More explicitly, Stanley Grenz pointed toward the concept of “convertive piety,” which is “a certain experience of God that is supernatural, personally transforming, and centered around the cross of Jesus Christ and the indwelling of the holy spirit.” Olson goes on to point out, and this is what makes some squirm, that “a person who has this experience may be a real Christian–and an evangelical–without yet being orthodox doctrinally.” While “doctrinal systems have their value,” it is “a distinctive spirituality that forms evangelical Christianity’s essence.” Grenz succinctly stated in his groundbreaking 1993 work, Revisioning Evangelical Theology, that “the truth of the Christian faith must be personally experienced truth.”
Grenz points out that while “doctrinal systems and worldviews inevitably arise within communities and shape individual identity and group knowledge…[they] cannot replace or stand in for spiritual experience [but are] expressions of it.” In Grenz’s view, “the ultimate authority for developing Christian belief and life is the Spirit speaking through the Scriptures in the context of the community shaped by a common spiritual experience of convertive piety.”

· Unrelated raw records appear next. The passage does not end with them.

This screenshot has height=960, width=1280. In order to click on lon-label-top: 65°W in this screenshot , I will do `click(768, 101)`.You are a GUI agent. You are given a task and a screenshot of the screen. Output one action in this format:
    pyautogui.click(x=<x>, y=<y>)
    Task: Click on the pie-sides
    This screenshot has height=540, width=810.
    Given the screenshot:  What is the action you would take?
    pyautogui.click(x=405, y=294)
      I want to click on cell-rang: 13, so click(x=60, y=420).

So what about doctrinal correctness? Olson replies that while it is important, correct doctrine does not trump the experience of a converted believer. “Apart from the transforming experience, authentic evangelicalism does not exist even where doctrinal correctness is present. And where right experience and right spirituality are present in Jesus-centered living, authentic Christianity may be present even if doctrinal correctness is not yet fully present-provided that movement in the right direction is clearly discernible.”

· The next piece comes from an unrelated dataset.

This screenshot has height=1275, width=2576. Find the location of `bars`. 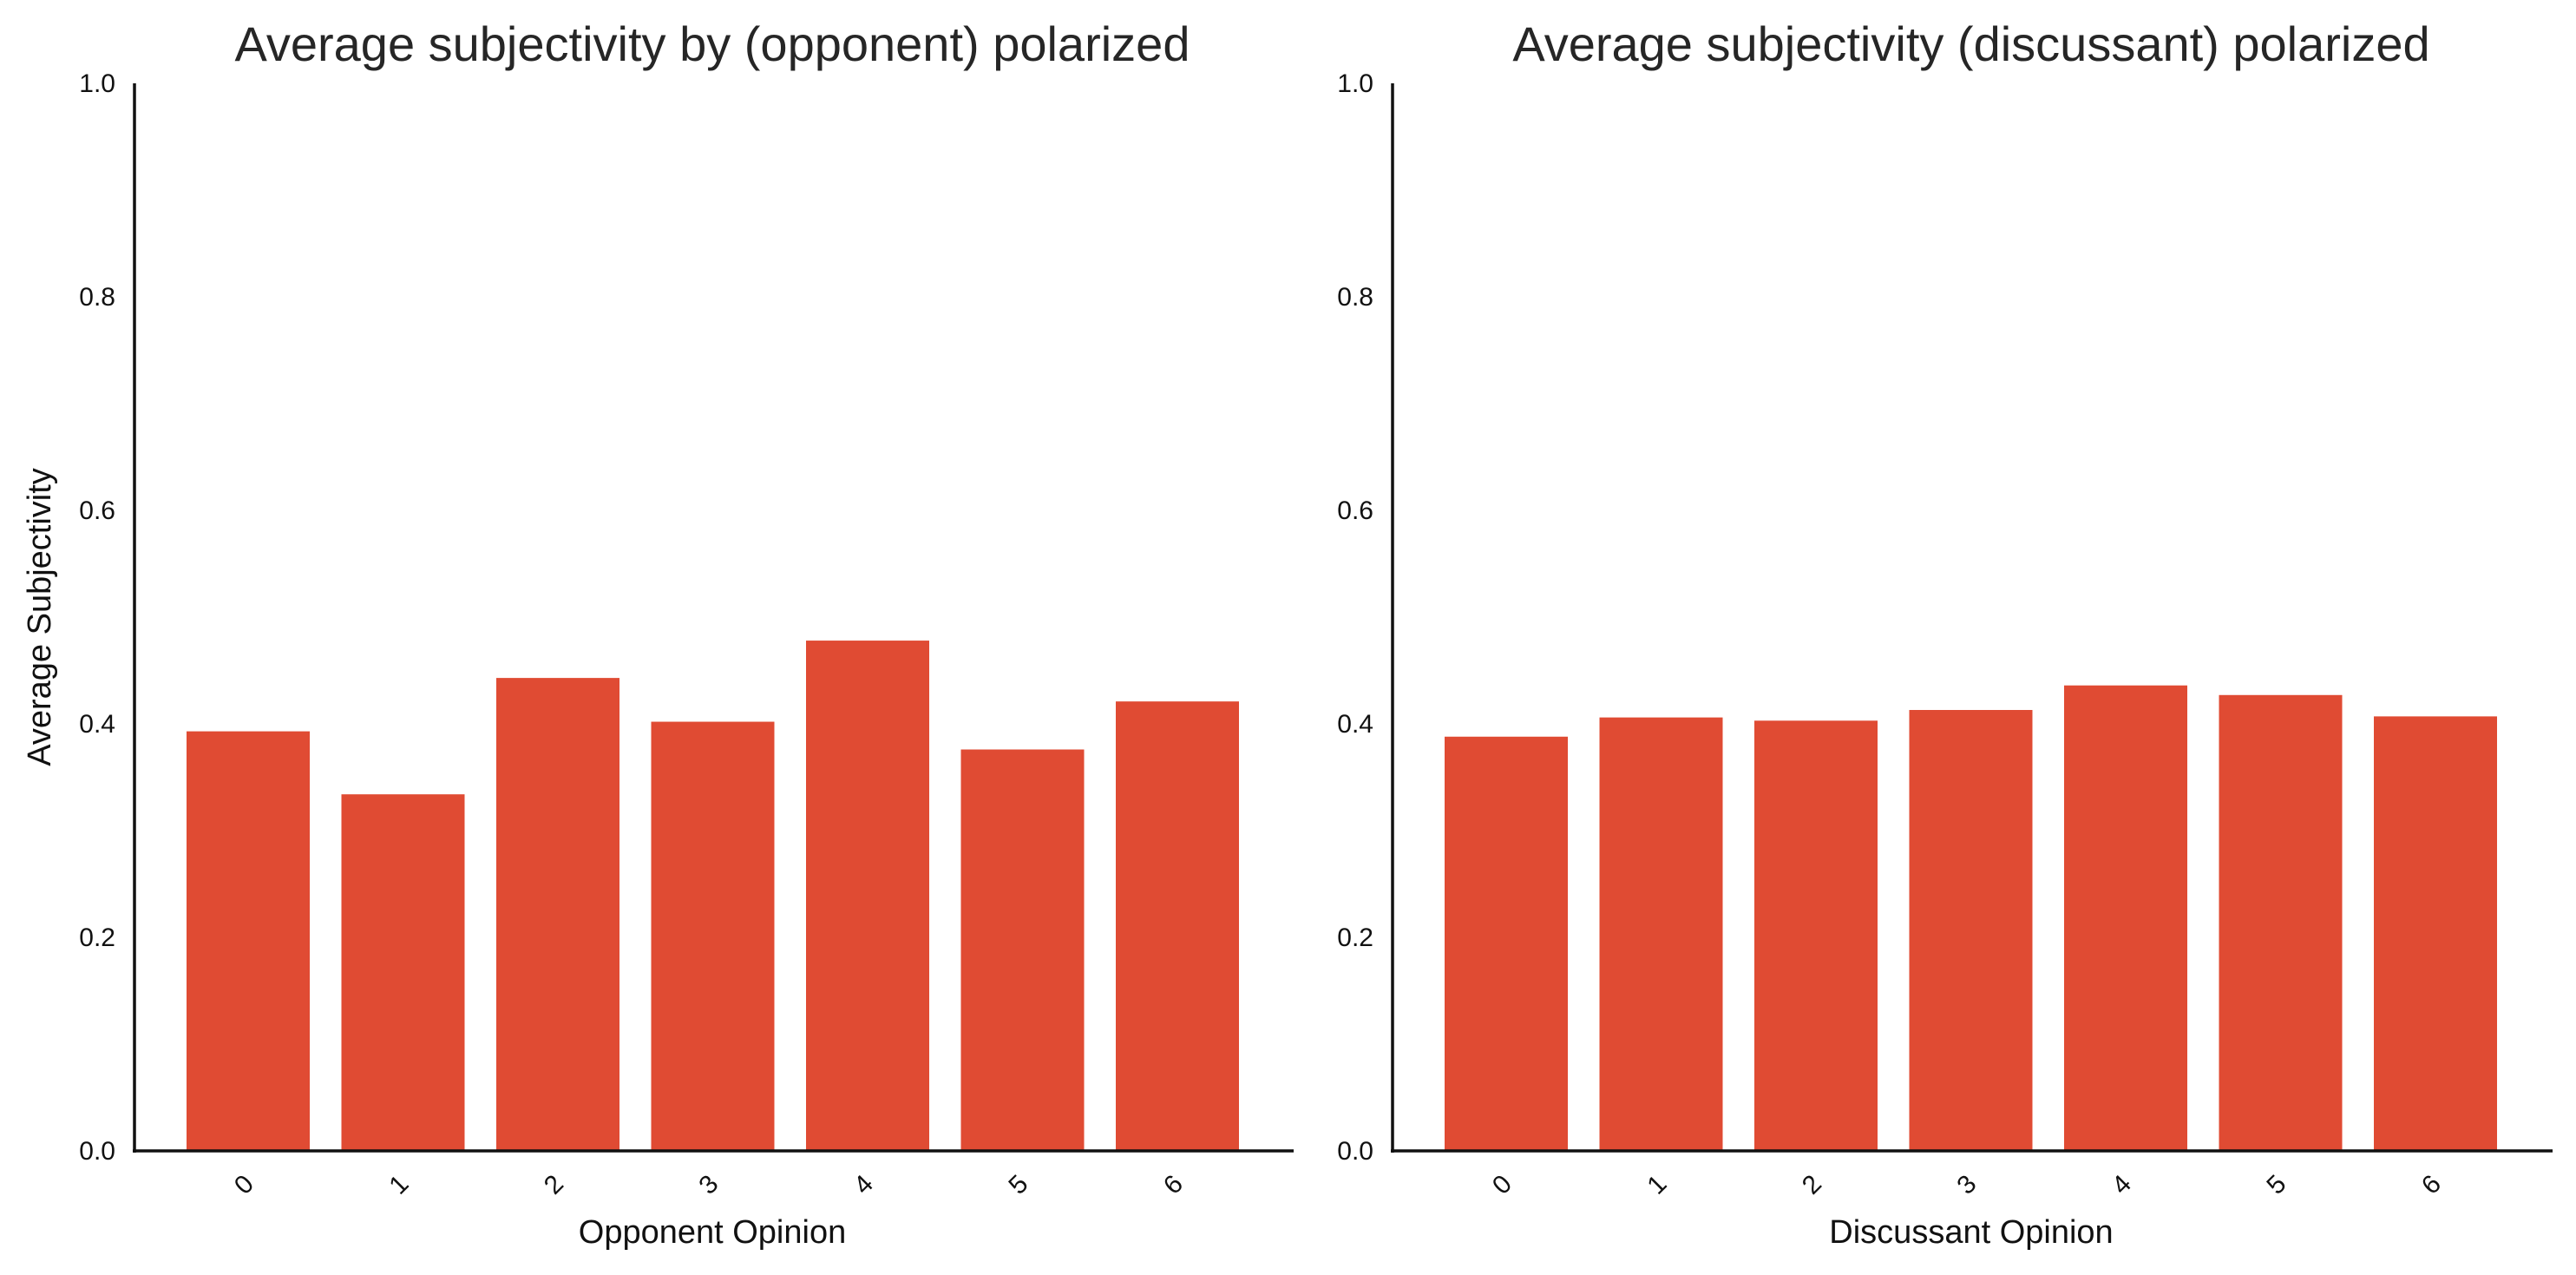

bars is located at coordinates (1971, 918).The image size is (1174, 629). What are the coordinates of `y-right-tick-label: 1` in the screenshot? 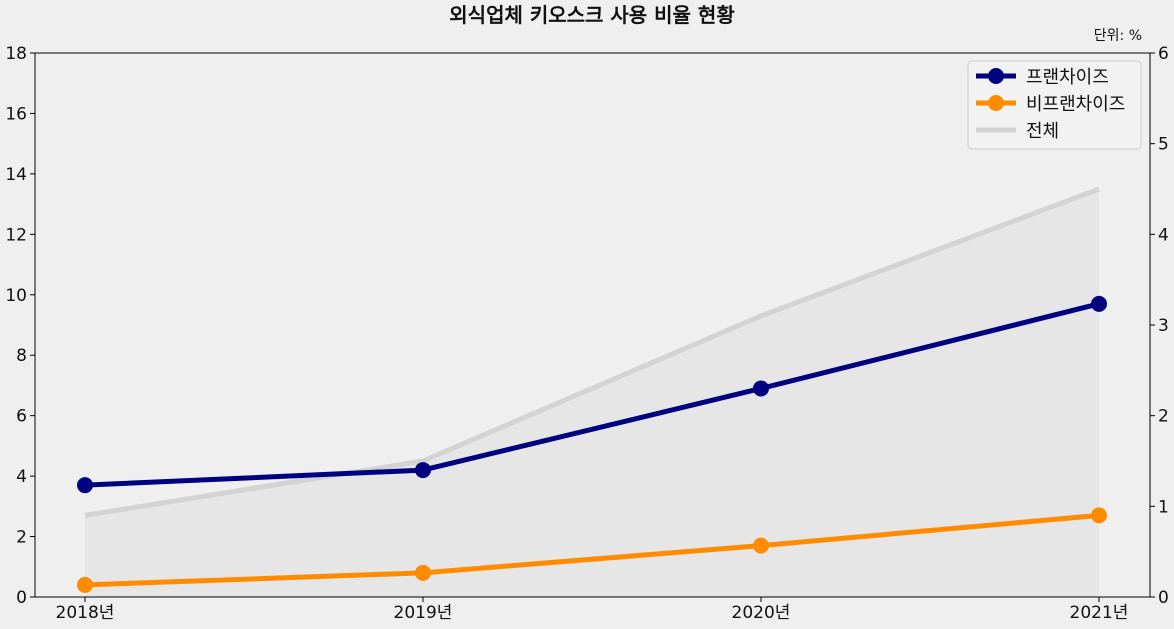 It's located at (1164, 507).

The difference between CE and PCE thinking on this point may be hard to detect…Olson lays out a few areas of competing emphasis:
- CE proponents “assert that the basis of our Christian beliefs must not be experiential because experience is subjective.” For them, “the basis of our [faith] must be reason grasping divine revelation [and that] the system of beliefs drawn from [divine revelation] is rationally superior to all competing systems of belief.”

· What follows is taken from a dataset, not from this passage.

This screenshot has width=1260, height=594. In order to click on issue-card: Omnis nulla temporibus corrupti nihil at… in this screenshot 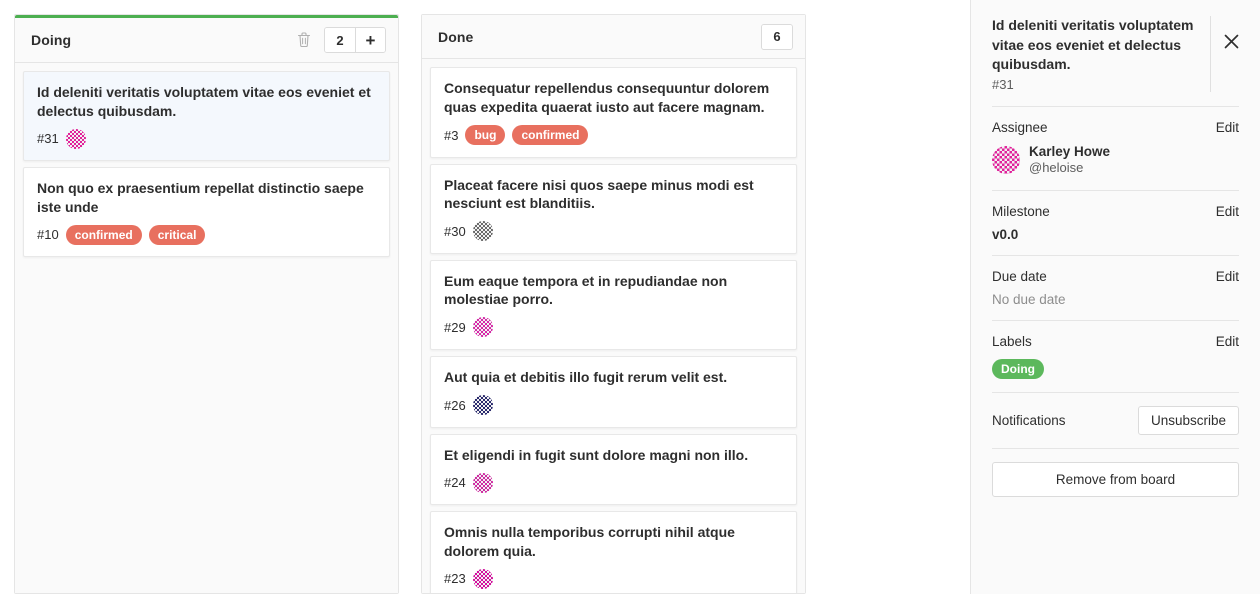, I will do `click(614, 552)`.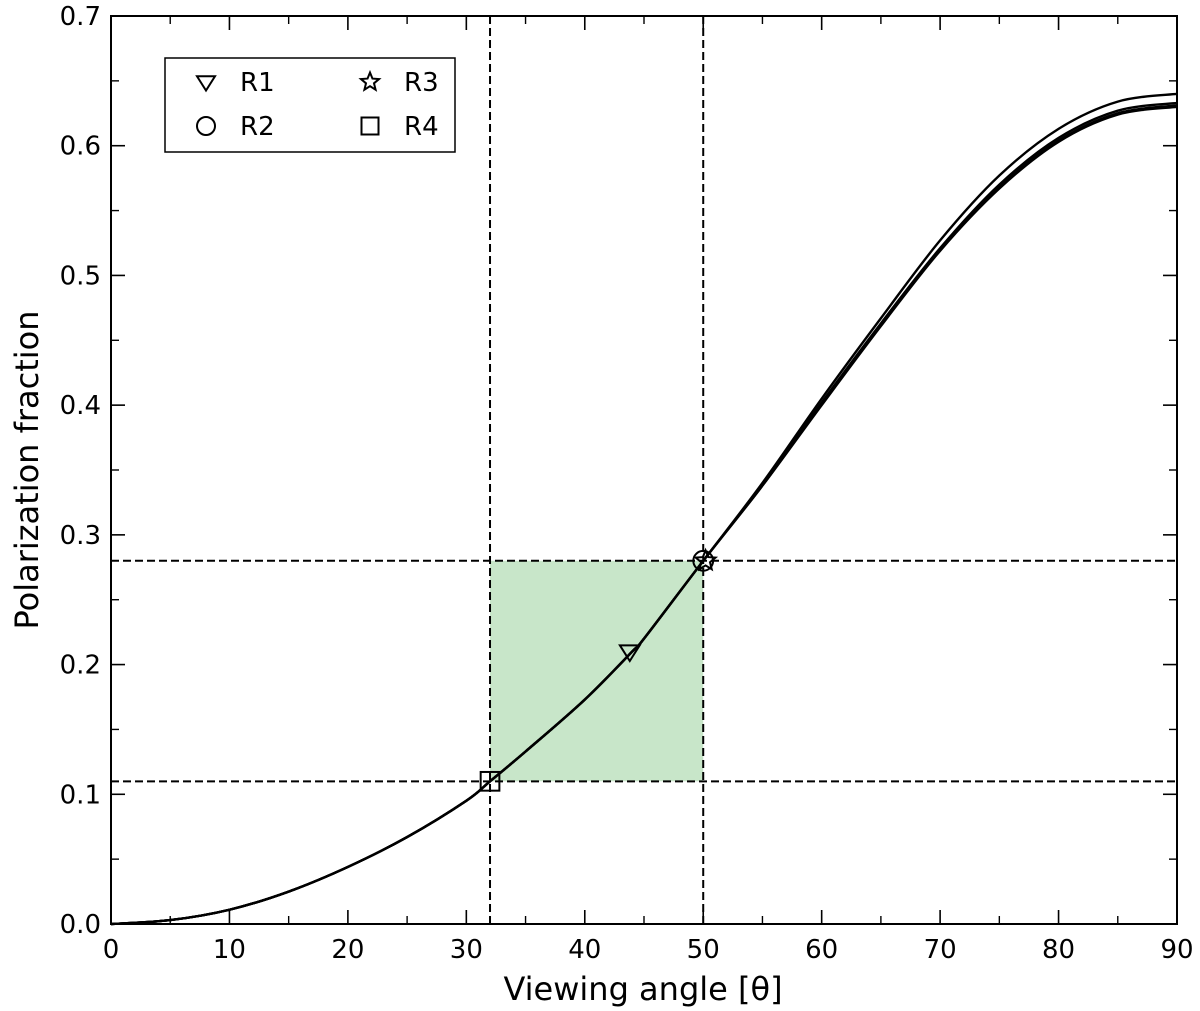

- PCE thinkers (and allies such as McGrath) fear that CE theology is “turning evangelical faith into a philosophy and the Bible into a book of facts to be organized into a coherent system.” (I’ve seen this mentality at work many times in my experience with the CEE.) PCE thinkers hold narrative up as an alternative to CE overemphasis on the propositional. “Narrative is meant to transform and does transform; it creates identity in a way factual statements do not…The point of this announcement in story form is to transform people; it is a story about salvation and brings about salvation.” The cognitive dimension is not dismissed, but is rather relegated to secondary status.
This does allow for more uncertainty and ambiguity as to who is “in or out” of evangelicalism and makes heresy hunting a bit more difficult, but PCE’s are comfortable with this tension without becoming “relativists.” Rather, Olson says they are “critical realists”: “Absolute truth is what God knows; our grasp of truth is always from a certain finite perspective and infected with finitude and falleness.”
This emphasis on intellectual humility is one of the aspects of the PCE that appeals so much to me and I find myself willing to live with greater tension and ambiguity as I look at other people who claim to follow Christ. Do you find, however, that too much is lost in making an experience of “convertive piety” the essence of Christianity rather than assent to a set of doctrinal propositions? I’d love to hear your thoughts…
*[update: I just finished two classes where we explored in a bit more depth the history, methodology, & theology of classical Christian liberalism and its modern descendants…goodness & mercy, I am no liberal!]